Pregnancy-prevention program reduces teen abortions by 50 percent–and it’s still controversial
Last week, the Colorado Department of Health and Ennvironment (CDPHE) blasted a news release to reporters crediting a pregnancy-prevention program for reducing teen abortion and pregnancy rates by 50 percent in Colorado, an increase of over 10 points from a year ago.
The program provides free or reduced-cost intrauterine devices (IUDs) and other long-acting reversible contraception (LARC) to teenagers and low-income women.
But as I reported for RH Reality Check today, Rep. Gordon Klingenschmitt says the program, called the Colorado Family Planning Initiative, is “killing children” and health officials are “science deniers.”

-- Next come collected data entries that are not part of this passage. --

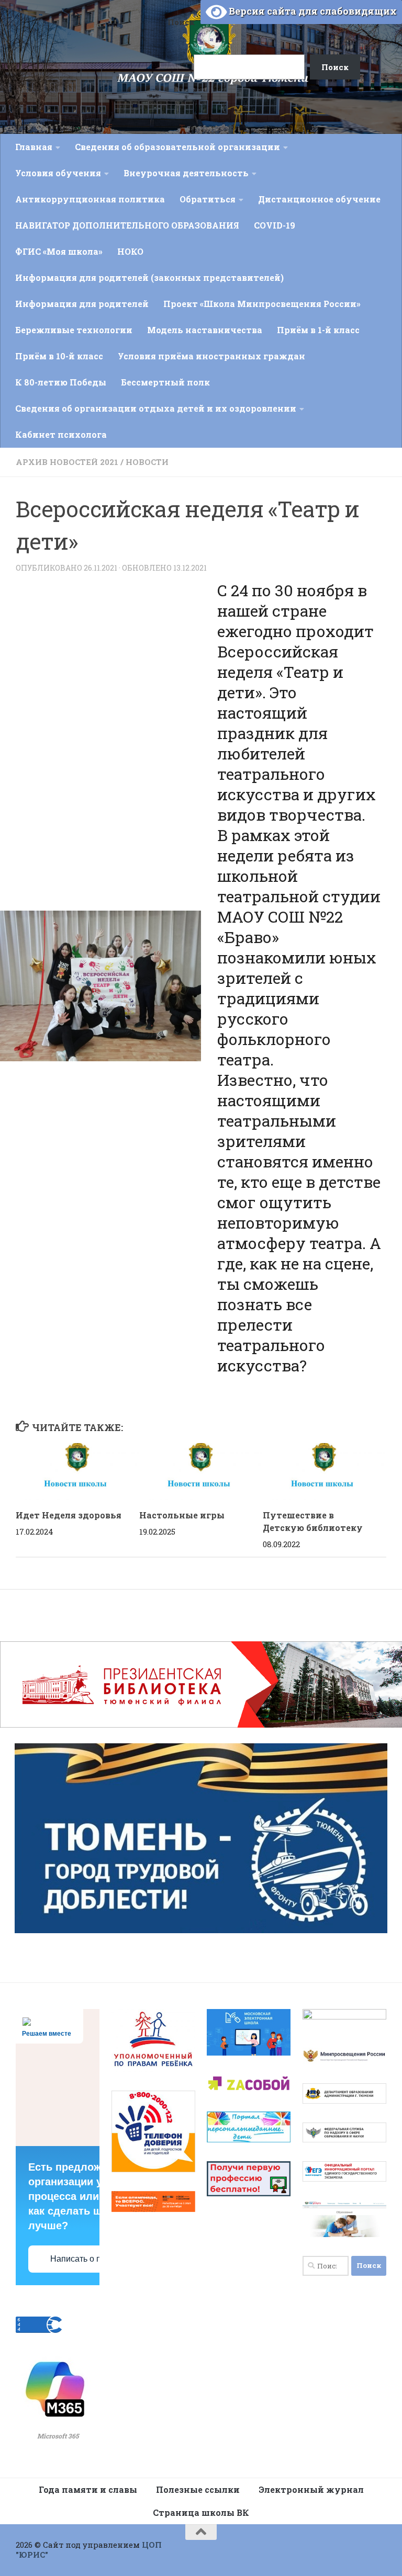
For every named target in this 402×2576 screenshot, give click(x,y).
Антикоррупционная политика (90, 199)
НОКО (130, 251)
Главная (33, 146)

“Although CDPHE’s science-deniers try to spin this increase in early-term abortions as a decline in late-term surgical abortions, they are killing children nonetheless, just sooner, and with your money,” Klingenschmitt said in an email, echoing the belief of other Colorado Republicans.

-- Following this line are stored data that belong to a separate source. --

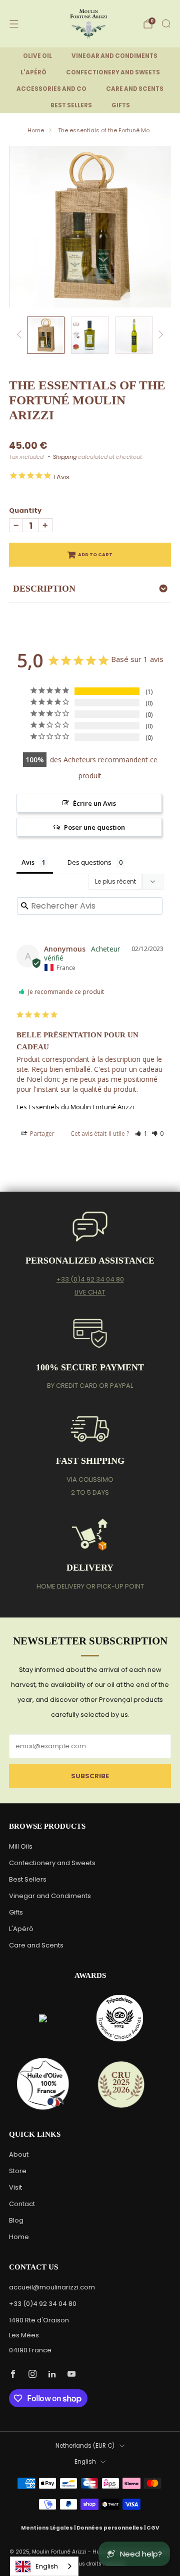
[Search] (166, 23)
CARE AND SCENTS (135, 89)
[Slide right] (159, 335)
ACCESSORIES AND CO (51, 89)
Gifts (16, 1912)
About (18, 2154)
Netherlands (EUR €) (85, 2446)
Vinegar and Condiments (50, 1896)
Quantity (25, 510)
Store (17, 2171)
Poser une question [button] (94, 827)
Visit (15, 2187)
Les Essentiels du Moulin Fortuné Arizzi (75, 1106)
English (85, 2462)
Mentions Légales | (48, 2528)
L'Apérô (21, 1928)
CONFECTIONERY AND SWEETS (113, 72)
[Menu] (14, 24)
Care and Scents (36, 1945)
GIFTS (121, 105)
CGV (153, 2528)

“Setting aside the injustice of making all Colorado taxpayers fund these so-called ‘free’ contraceptives for teens with or without their parents’ authorization, the LARC program is clearly a taxpayer-funded abortifacient, which violates our state Constitution’s prohibition on direct or indirect taxpayer funding of abortions,” wrote Klingenschmitt, pointing to a footnote in an Obama Administration legal brief stating that LARC implants may prevent fertilized eggs from attaching to the uterine wall. “These unethical methods increase abortions substantially, by preventing conceived and living embryo babies (with unique human DNA) from implanting in their mother’s uterus, often without telling the mother she is doing so.”
Reflecting mainstream scientific thinking on the subject, Larry Wolk, Colorado’s chief medical officer, has pointed out that it’s “not medically correct” to say that LARC implants cause abortions.
Under the widely accepted scientific definition, pregnancy occurs after a zygote (fertilized egg) implants in the uterine wall, and because these methods of contraception work prior to implantation, they do not cause abortions….
“This initiative continues to prove its effectiveness,” Wolk said in a news release with the latest statistics about the Colorado Family Planning Initiative, referring to data showing adouble-digit decrease in the teen pregnancy and abortion rate over last year’s composite data. “Thousands of low-income Colorado women now are able to pursue their dreams of higher education and a good career and choose when and whether to start a family.”
Colorado Republican lawmakers, during the 2015 legislative session, blocked funding for CDPHE’s Family Planning Initiative, which was grant-funded from 2009 to June of this year. Wolk subsequently procured more private funding to run a scaled-back program for another year.